II.                Contexte

[8]               Bien que cela ne soit pas strictement nécessaire pour trancher les questions soulevées dans la présente instance, il demeure utile de décrire les événements qui ont conduit à la présentation de la demande dont la Cour est saisie pour mettre en contexte les points soulevés par la demanderesse en l’espèce. Pour ce faire, je me suis servi principalement des documents figurant dans le dossier de la demanderesse, dont la décision de l’arbitre de grief.

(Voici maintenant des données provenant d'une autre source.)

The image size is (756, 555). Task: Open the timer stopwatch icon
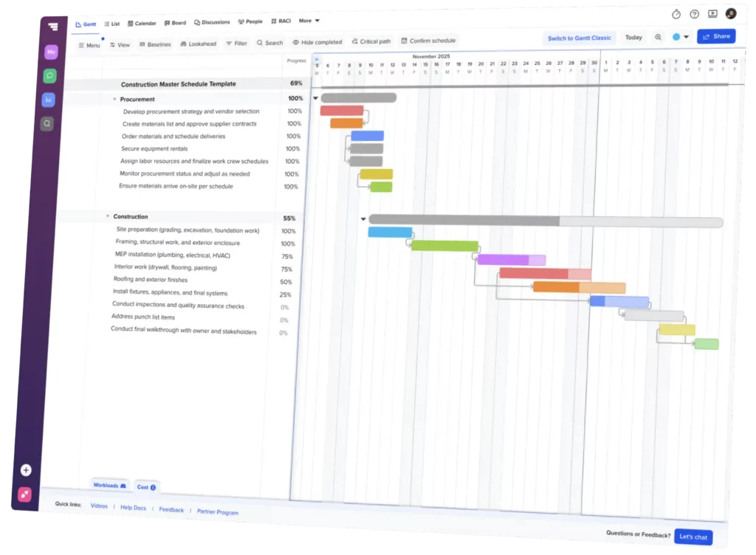(x=676, y=14)
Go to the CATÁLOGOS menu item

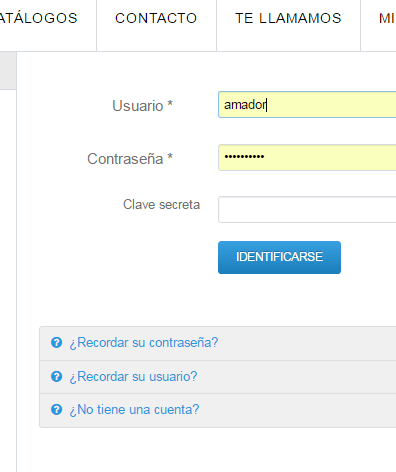(39, 18)
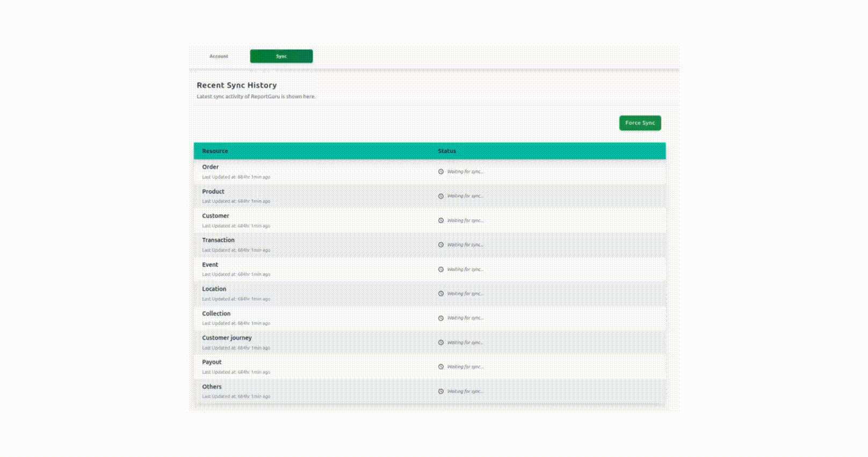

[9]               Premièrement, la demanderesse affirme qu’elle ne s’était pas préparée à participer à la longue séance de médiation qui a commencé dans l’après-midi du 11 février 2009 et qui a duré près de douze heures. Malgré la présence de son avocate, elle dit ne pas avoir bénéficié de conseils.

[10]           Elle dit avoir souffert de migraines, qu’elle était malade et fatiguée, et qu’elle avait faim. Elle s’est sentie obligée de signer le protocole d’entente en raison de la pression que l’arbitre de grief a exercée sur elle, notamment en insistant sur le fait que l’audition des griefs reprendrait le lendemain si l’affaire n’était pas réglée.

[11]           Elle allègue en outre avoir communiqué avec son avocate vers 8 h 15 le 12 février 2009 pour parler de la « négation » du protocole d’entente, mais que celle-ci n’avait été d’aucun secours en ce qu’elle lui avait dit que rien ne pouvait être fait et que cela échappait à son contrôle.

[12]           Les parties ont néanmoins pris des mesures pour donner effet au protocole d’entente. À titre d’exemple, l’employeur a versé à la demanderesse le montant convenu, par chèque, qu’elle a encaissé peu après. Toutefois, selon la demanderesse, l’employeur ne s’est pas conformé aux autres clauses du protocole d’entente selon la compréhension qu’elle avait de celles-ci.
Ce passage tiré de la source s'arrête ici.